1
votes

I want to understand the best way to solve date-related problems in spark SQL. I'm trying to solve simple problem where I have a file that has date ranges like below:

startdate,enddate
01/01/2018,30/01/2018
01/02/2018,28/02/2018
01/03/2018,30/03/2018

and another table that has date and counts:

date,counts
03/01/2018,10
25/01/2018,15
05/02/2018,23
17/02/2018,43

Now all I want to find is sum of counts for each date range, so the output expected is:

startdate,enddate,sum(count)
01/01/2018,30/01/2018,25
01/02/2018,28/02/2018,66
01/03/2018,30/03/2018,0

Following is the code I have written but it's giving me a cartesian result set:

val spark = SparkSession.builder().appName("DateBasedCount").master("local").getOrCreate()
import spark.implicits._

val df1 = spark.read.option("header","true").csv("dateRange.txt").toDF("startdate","enddate")
val df2 = spark.read.option("header","true").csv("dateCount").toDF("date","count")

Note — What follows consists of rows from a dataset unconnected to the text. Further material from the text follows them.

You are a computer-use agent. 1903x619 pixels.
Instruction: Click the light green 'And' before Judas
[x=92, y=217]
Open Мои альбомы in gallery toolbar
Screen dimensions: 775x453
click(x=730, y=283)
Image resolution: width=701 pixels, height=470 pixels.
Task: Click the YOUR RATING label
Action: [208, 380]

df1.createOrReplaceTempView("daterange")
df2.createOrReplaceTempView("datecount")

val res = spark.sql("select startdate,enddate,date,visitors from daterange left join datecount on date >= startdate and date <= enddate")
res.rdd.foreach(println)

The output is:

| startdate|   enddate|      date|visitors|
|01/01/2018|30/01/2018|03/01/2018|      10|
|01/01/2018|30/01/2018|25/01/2018|      15|
|01/01/2018|30/01/2018|05/02/2018|      23|
|01/01/2018|30/01/2018|17/02/2018|      43|
|01/02/2018|28/02/2018|03/01/2018|      10|
|01/02/2018|28/02/2018|25/01/2018|      15|
|01/02/2018|28/02/2018|05/02/2018|      23|
|01/02/2018|28/02/2018|17/02/2018|      43|
|01/03/2018|30/03/2018|03/01/2018|      10|
|01/03/2018|30/03/2018|25/01/2018|      15|
|01/03/2018|30/03/2018|05/02/2018|      23|
|01/03/2018|30/03/2018|17/02/2018|      43|

Now if I groupby startdate and enddate with sum on count I see following result which is incorrect:

| startdate|   enddate| sum(count)|
|01/01/2018|30/01/2018|       91.0|
|01/02/2018|28/02/2018|       91.0|
|01/03/2018|30/03/2018|       91.0|

So how do we handle this and what is the best way to deal with dates in Spark SQL? Should we build columns as dateType in first place OR read as strings and then cast it to date while necessary?

1
Are the start and end dates always for one month intervals?Shaido
need not be, those are just a sample dataset.Gurupraveen

1 Answers

1
votes

The problem is that your dates are not interpreted as dates by Spark automatically, they are just strings. The solution is therefore to convert them into dates:

val df1 = spark.read.option("header","true").csv("dateRange.txt")
  .toDF("startdate","enddate")
  .withColumn("startdate", to_date(unix_timestamp($"startdate", "dd/MM/yyyy").cast("timestamp")))
  .withColumn("enddate", to_date(unix_timestamp($"enddate", "dd/MM/yyyy").cast("timestamp")))
val df2 = spark.read.option("header","true").csv("dateCount")
  .toDF("date","count")
  .withColumn("date", to_date(unix_timestamp($"date", "dd/MM/yyyy").cast("timestamp")))

Then use the same code as before. The output of the SQL command is now:

+----------+----------+----------+------+
| startdate|   enddate|      date|counts|
+----------+----------+----------+------+
|2018-01-01|2018-01-30|2018-01-03|    10|
|2018-01-01|2018-01-30|2018-01-25|    15|
|2018-02-01|2018-02-28|2018-02-05|    23|
|2018-02-01|2018-02-28|2018-02-17|    43|
|2018-03-01|2018-03-30|      null|  null|
+----------+----------+----------+------+

If the last line should be ignored, simply change to an inner join instead.

Using df.groupBy("startdate", "enddate").sum() on this new dataframe will give the wanted output.